#### Task goal
All of the data is to be printed again exactly as it appears.

#### Records drawn from a dataset
• • • •
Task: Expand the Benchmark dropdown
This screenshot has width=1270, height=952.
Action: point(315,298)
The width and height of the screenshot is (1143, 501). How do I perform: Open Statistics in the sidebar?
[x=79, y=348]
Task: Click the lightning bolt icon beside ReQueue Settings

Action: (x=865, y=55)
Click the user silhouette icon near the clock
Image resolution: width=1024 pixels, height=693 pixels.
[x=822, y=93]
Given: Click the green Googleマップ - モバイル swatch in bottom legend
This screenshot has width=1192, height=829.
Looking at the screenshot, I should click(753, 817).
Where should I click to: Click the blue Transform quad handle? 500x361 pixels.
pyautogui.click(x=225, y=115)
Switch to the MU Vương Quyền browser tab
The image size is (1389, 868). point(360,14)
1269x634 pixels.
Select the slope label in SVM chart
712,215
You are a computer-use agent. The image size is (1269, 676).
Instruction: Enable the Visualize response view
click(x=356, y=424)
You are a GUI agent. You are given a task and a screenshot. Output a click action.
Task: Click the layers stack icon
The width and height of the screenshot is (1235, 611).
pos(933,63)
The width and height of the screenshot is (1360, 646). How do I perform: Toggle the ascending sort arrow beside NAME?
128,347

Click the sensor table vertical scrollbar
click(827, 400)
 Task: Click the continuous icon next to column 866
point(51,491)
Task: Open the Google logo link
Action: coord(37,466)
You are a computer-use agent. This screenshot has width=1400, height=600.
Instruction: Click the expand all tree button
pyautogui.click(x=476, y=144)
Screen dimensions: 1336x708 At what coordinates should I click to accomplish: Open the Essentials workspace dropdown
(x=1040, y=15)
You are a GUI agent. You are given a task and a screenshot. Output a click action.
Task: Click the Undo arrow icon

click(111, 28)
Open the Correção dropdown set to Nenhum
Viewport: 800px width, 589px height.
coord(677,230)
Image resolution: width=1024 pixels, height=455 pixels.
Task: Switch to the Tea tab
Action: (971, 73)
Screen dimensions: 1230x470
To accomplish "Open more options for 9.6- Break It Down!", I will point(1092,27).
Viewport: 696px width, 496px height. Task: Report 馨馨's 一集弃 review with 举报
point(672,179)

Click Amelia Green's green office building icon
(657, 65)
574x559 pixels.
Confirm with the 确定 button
• • • •
#### Exercise solution
Task: Expand the Benchmark dropdown
This screenshot has width=1270, height=952.
Action: point(315,298)
The width and height of the screenshot is (1143, 501). How do I perform: Open Statistics in the sidebar?
[x=79, y=348]
Task: Click the lightning bolt icon beside ReQueue Settings

Action: (x=865, y=55)
Click the user silhouette icon near the clock
Image resolution: width=1024 pixels, height=693 pixels.
[x=822, y=93]
Given: Click the green Googleマップ - モバイル swatch in bottom legend
This screenshot has width=1192, height=829.
Looking at the screenshot, I should click(753, 817).
Where should I click to: Click the blue Transform quad handle? 500x361 pixels.
pyautogui.click(x=225, y=115)
Switch to the MU Vương Quyền browser tab
The image size is (1389, 868). point(360,14)
1269x634 pixels.
Select the slope label in SVM chart
712,215
You are a computer-use agent. The image size is (1269, 676).
Instruction: Enable the Visualize response view
click(x=356, y=424)
You are a GUI agent. You are given a task and a screenshot. Output a click action.
Task: Click the layers stack icon
The width and height of the screenshot is (1235, 611).
pos(933,63)
The width and height of the screenshot is (1360, 646). How do I perform: Toggle the ascending sort arrow beside NAME?
128,347

Click the sensor table vertical scrollbar
click(827, 400)
 Task: Click the continuous icon next to column 866
point(51,491)
Task: Open the Google logo link
Action: coord(37,466)
You are a computer-use agent. This screenshot has width=1400, height=600.
Instruction: Click the expand all tree button
pyautogui.click(x=476, y=144)
Screen dimensions: 1336x708 At what coordinates should I click to accomplish: Open the Essentials workspace dropdown
(x=1040, y=15)
You are a GUI agent. You are given a task and a screenshot. Output a click action.
Task: Click the Undo arrow icon

click(111, 28)
Open the Correção dropdown set to Nenhum
Viewport: 800px width, 589px height.
coord(677,230)
Image resolution: width=1024 pixels, height=455 pixels.
Task: Switch to the Tea tab
Action: (971, 73)
Screen dimensions: 1230x470
To accomplish "Open more options for 9.6- Break It Down!", I will point(1092,27).
Viewport: 696px width, 496px height. Task: Report 馨馨's 一集弃 review with 举报
point(672,179)

Click Amelia Green's green office building icon
(657, 65)
574x559 pixels.
Confirm with the 确定 button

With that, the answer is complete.